20081219

grávido caminho grave

cada passo era mais devagar que o último. quase parei. mas voltei a andar fazendo mais pressão contra o chão. diminui a velocidade de novo. bem devagar. bem devagar mesmo. diminui devagar e aumentei com pressão. a pressão servia pro caminho ficar mais macio. e grave.

o caminho ficou tão longo. a rua ficava cada vez mais comprida. parecia que quanto mais eu andava mais longe de casa eu estava. como um sapato que era novo e ficou velho. laceou. esta é a palavra certa para rua de hoje. laceada. eu andava e laceava a rua. e ela ficava longe até dos meus pés.

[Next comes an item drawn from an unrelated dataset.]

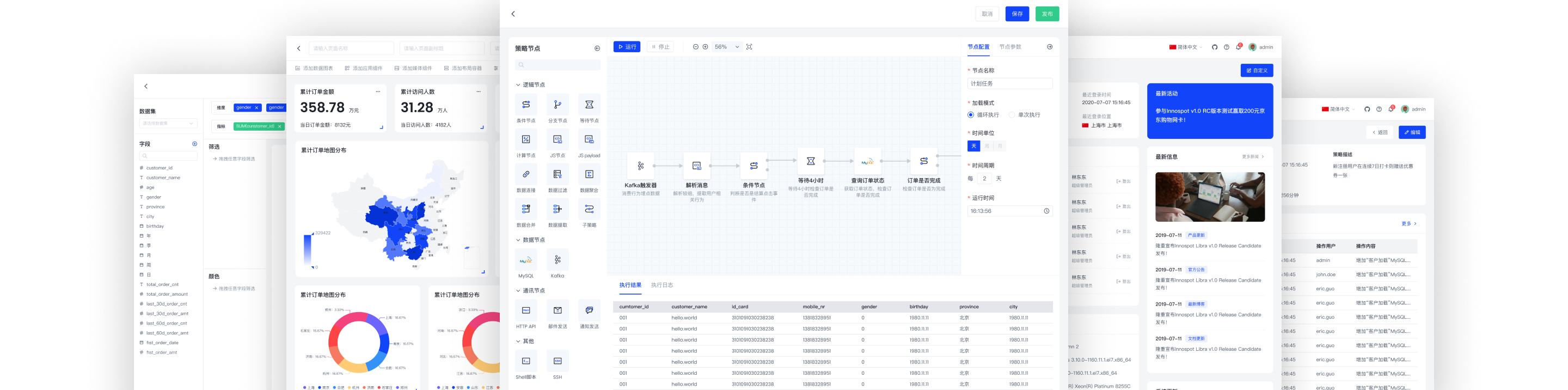Image resolution: width=1568 pixels, height=390 pixels.
Task: Switch to the 执行日志 tab
Action: coord(661,285)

os meus movimentos estavam tão lentos que eu percebi coisas que nunca tinha percebido. vi uma casa que não tinha telhado na frente. atrás a casa o tinha. pisei devagar e respirei rápido. ela era algo novo e pedia para eu tratá-la de maneira diferente das outras vezes. eu caminhei um pouco mais rápido. contrastei com a pisada lenta. pisei lento como se não tivesse gravidade.

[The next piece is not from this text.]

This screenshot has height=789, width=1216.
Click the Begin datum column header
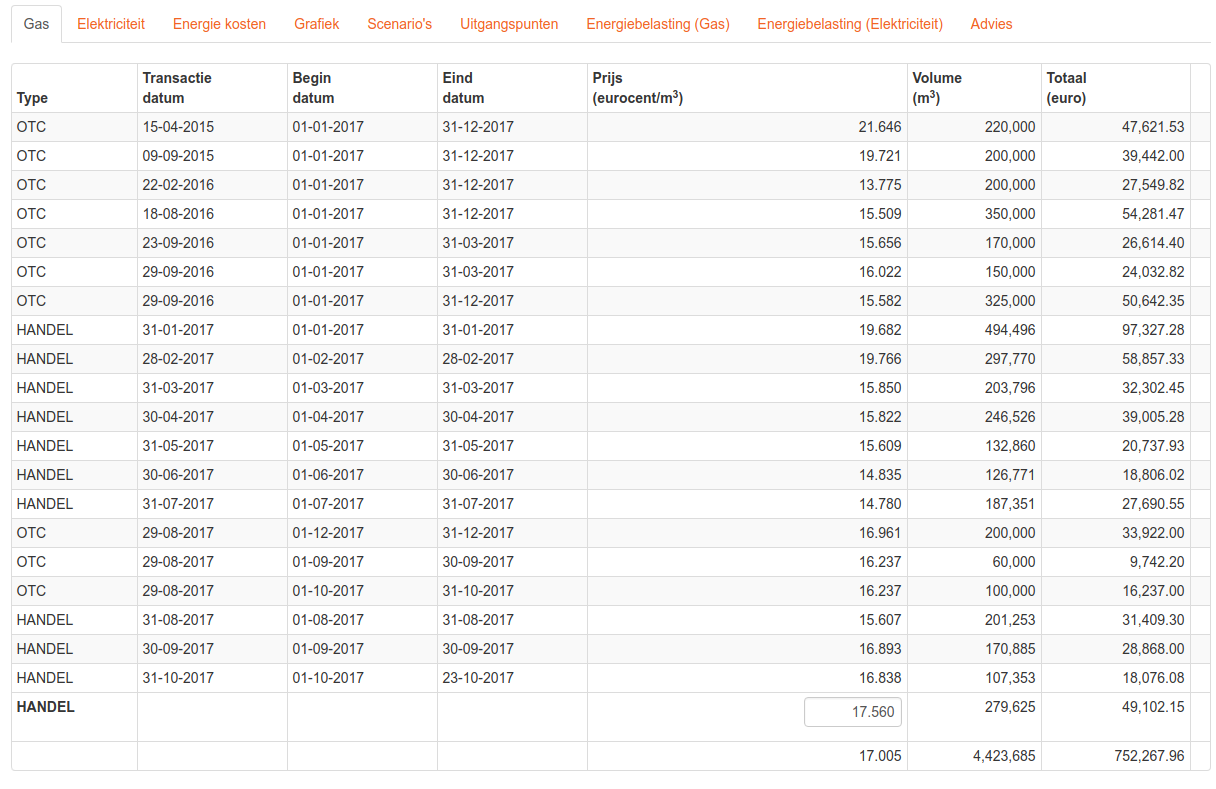(313, 88)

o caminho estava grávido de passos lentos e pisadas fortes. e depois pisadas leves. e então fortes. e então leves. leves como dançar balé de um jeito livre. o pica-pau dançava balé de um jeito livre na minha cabeça enquanto eu via o mapa da áfrica no meu vômito. mas esqueci de me concentrar no gato que saiu por trás do lixeiro. lembrei que o caminho teria muitos passos ainda pela frente. mesmo grávido de coisas graves. ou leves. ou fortes. o caminho estava parindo os meus passos.

esse caminho estava anoitecido por horas. amortecido. laceado e amaciado.

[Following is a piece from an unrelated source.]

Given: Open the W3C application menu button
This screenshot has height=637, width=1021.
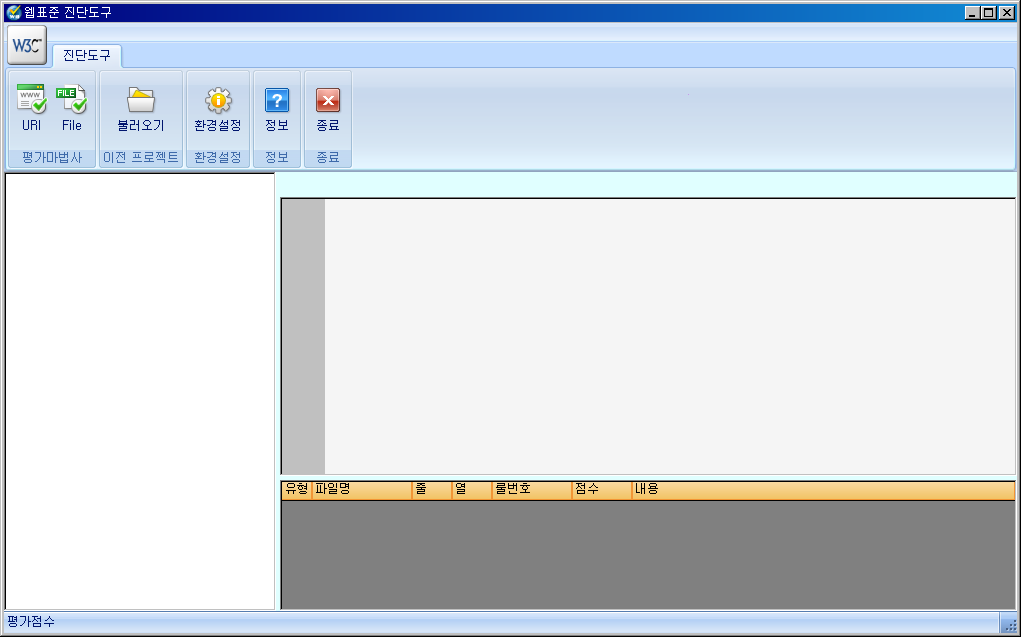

desse caminho nasceu também uma barata gigante. a barata estava me esperando em casa. já entrei com passos que pressionavam o chão contra o mundo. a barata se escondia e me enganava. eu jurava que ela tinha entrado no cesto da roupa suja. e isso era a coisa mais horripilante que podia acontecer. pior que tirar pica-pau dançando balé da cabeça.

não! o caminho me trouxe para conhecer uma barata não tão covarde assim. ela não daria um golpe tão baixo em mim. ela passeou com passos leves e fortes e outra vez leves e outra vez fortes pela casa. o banheiro foi o mais pisado. ela foi por cantos e por lugares estreitos e duros. eu procurava a maldita sebosa e ela fazia questão de não aparecer. até que eu resolvi buscar a vassoura para me auxiliar junto com o chinelo. ele não saía por um segundo da minha mão.

antes de buscar a vassoura e me distanciar do local do crime eu verifiquei que a monstrenga estava atrás da minha caixa com o quit para depilação. e saí rápido para voltar rápido. mas quando voltei, não! ela não estava mais por lá. fiquei tempos olhando. ela passou então suas gosmentas antenas por baixo da porta. ela tinha esperanças que eu não sabia onde ela tinha se metido. metida.

foi, então, que a insolente achou que aqueles passos rápidos iriam adentrar o meu quarto cheiroso e virgem de pisadas nojentas? aquele momento era a minha chance. confesso que foi horrível. minha primeira vez se preencheu de muitos golpes. nem tão certeiros assim. eu não queria que ela sofresse, mas eu não tinha outra maneira de vencê-la. ela estava no meu território. não era minha a culpa. espero que a família dela ache que ela foi viajar e nunca mais voltou. ela foi para a áfrica. ui.